Sorry about the lousy notation (blame SDSS!) but remember that rpmag is PSF magnitude and rPmag is a Petrossian magnitude (name for Vahe Petrossian of Stanford).

Let's define a `star_galaxy_cut` of `0.1` in `drmag` to separate the stars and the galaxies, and the visualize with different colors and symbols de stellar locus.



In [None]:
import numpy as np


star_galaxy_cut = 0.1

# Select galaxies: those with |drmag| > star_galaxy_cut

#HighSNRGalaxies = HighSNR_df[np.abs(HighSNR_df['drmag']) > star_galaxy_cut].copy()

stars = HighSNR_df[HighSNR_df['drmag'].abs() < star_galaxy_cut]
galaxies = HighSNR_df[HighSNR_df['drmag'].abs() >= star_galaxy_cut]

print(f"HighSNR sample: {len(HighSNR_df)} objects")
print(f"High SNR Galaxies: {len(galaxies)} objects")
galaxies.head()



In [None]:
import matplotlib.pyplot as plt

# Create the plot
plt.figure(figsize=(10, 6))

# Plot stars
plt.plot(stars['rPmag'], stars['drmag'],
         'o', color='blue', markersize=2, label=f'Stars (|drmag| < {star_galaxy_cut})')

# Plot galaxies
plt.plot(galaxies['rPmag'], galaxies['drmag'],
         's', color='red', markersize=3, label=f'Galaxies (|drmag| ≥ {star_galaxy_cut})')

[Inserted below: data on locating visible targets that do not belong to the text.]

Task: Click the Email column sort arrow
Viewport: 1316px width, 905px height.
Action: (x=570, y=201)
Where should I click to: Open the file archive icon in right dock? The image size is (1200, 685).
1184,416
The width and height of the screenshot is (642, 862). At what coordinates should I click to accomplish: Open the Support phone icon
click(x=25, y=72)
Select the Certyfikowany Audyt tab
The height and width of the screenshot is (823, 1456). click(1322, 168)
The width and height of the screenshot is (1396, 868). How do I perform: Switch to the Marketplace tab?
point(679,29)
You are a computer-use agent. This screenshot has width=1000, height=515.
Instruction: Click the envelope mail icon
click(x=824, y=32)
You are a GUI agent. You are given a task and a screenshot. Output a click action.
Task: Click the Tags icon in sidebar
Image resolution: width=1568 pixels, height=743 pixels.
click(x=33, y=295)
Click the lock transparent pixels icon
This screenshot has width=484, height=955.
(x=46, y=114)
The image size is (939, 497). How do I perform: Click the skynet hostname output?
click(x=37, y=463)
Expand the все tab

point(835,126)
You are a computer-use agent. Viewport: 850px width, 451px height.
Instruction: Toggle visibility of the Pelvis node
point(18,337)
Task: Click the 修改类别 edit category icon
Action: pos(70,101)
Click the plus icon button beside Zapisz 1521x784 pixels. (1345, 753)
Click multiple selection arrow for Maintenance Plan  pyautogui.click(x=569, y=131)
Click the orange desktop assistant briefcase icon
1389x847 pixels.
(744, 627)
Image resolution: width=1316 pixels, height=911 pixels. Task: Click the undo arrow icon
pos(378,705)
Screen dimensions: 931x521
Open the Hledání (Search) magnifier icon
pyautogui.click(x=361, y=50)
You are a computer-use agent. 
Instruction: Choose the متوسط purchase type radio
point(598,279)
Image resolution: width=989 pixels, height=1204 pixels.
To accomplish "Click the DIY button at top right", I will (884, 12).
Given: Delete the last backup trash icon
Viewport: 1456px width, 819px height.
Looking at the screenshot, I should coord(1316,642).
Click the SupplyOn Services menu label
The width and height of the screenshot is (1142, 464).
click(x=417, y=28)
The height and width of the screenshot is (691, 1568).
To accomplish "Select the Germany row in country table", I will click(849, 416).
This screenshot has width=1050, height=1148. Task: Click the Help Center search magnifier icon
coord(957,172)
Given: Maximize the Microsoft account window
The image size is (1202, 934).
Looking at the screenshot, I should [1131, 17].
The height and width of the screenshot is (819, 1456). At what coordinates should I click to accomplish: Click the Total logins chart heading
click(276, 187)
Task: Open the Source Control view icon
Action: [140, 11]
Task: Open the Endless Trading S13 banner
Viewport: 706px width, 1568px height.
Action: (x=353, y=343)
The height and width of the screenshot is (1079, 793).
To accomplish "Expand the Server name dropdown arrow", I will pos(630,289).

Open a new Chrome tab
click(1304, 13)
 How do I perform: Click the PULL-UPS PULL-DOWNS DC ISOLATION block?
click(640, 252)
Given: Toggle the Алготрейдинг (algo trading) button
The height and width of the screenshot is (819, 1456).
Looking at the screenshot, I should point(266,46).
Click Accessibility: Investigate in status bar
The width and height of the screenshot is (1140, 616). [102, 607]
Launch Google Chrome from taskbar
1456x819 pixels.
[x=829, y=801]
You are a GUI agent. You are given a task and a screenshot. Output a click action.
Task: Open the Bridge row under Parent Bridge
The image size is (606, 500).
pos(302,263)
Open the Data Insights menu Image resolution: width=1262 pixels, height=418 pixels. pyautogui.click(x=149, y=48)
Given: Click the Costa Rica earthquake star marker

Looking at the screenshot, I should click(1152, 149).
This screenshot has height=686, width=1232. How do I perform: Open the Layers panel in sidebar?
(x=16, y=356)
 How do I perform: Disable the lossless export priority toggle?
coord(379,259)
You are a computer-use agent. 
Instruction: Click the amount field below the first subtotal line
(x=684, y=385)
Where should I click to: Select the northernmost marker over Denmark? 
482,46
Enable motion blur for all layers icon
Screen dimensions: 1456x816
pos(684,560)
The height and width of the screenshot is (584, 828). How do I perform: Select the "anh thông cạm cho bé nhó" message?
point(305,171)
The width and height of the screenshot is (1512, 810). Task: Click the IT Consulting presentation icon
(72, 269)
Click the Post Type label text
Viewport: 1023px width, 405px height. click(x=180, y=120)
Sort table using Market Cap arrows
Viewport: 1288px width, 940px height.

# Add horizontal dashed lines for the separation threshold
# plt.axhline(0.02, color='gray', linestyle='--', linewidth=1)
# plt.axhline(-0.02, color='gray', linestyle='--', linewidth=1)

# Labels and title
plt.xlabel('rPmag')
plt.ylabel('drmag = rpmag – rPmag')
plt.title('Star/Galaxy Separation in High SNR sample')

# Legend
plt.legend()

plt.show()


## Completeness Determination
There are more faint sources than bright ones, for a variety of reasons. This means we should expect a histogram of the number of sources vs. their magnitude to continuously increase. Let's make a plot of the number of sources vs. magnitude, as well as a cumulative plot that takes the integral of number of sources down to some faintness limit $f$, as a function of $f$.

In [None]:
import numpy as np
import matplotlib.pyplot as plt

# Histogram of rPmag magnitudes for galaxies
plt.figure(figsize=(10, 6))
plt.hist(galaxies['rPmag'], bins=40, edgecolor='black')
plt.xlabel(r'$r_{P}$ (mag)')
plt.ylabel('Frequency')
plt.title('Histogram of rPmag Magnitudes (Galaxies)')
plt.show()

# Cumulative counts plot
plt.figure(figsize=(10, 6))
values, base = np.histogram(galaxies['rPmag'], bins=40)

cumulative = np.cumsum(values)
plt.plot(base[:-1], cumulative, 'ko-')
plt.xlabel(r'$r_{P}$ (mag)')
plt.ylabel('Cumulative Count')
plt.title('Cumulative Count Plot of rPmag Magnitudes (Galaxies)')
plt.yscale('log')
plt.show()






Take a look at the two plots produced above. Is there a threshold magnitude fainter than which there aren't many objects in the catalog of high-SNR galaxies? Remember that larger numbers correspond to fainter objects!  Why might this happen?

<font color="red"> **your input needed here** </font>

The magnitude where the cumulative counts flatten out is the 'magnitude limit' of the catalog.

It's important to remember that the completness of the catalog depends on the distance to the kind of object in question, and that we're plotting *apparent* magnitudes, not *absolute* magnitudes. What's the difference?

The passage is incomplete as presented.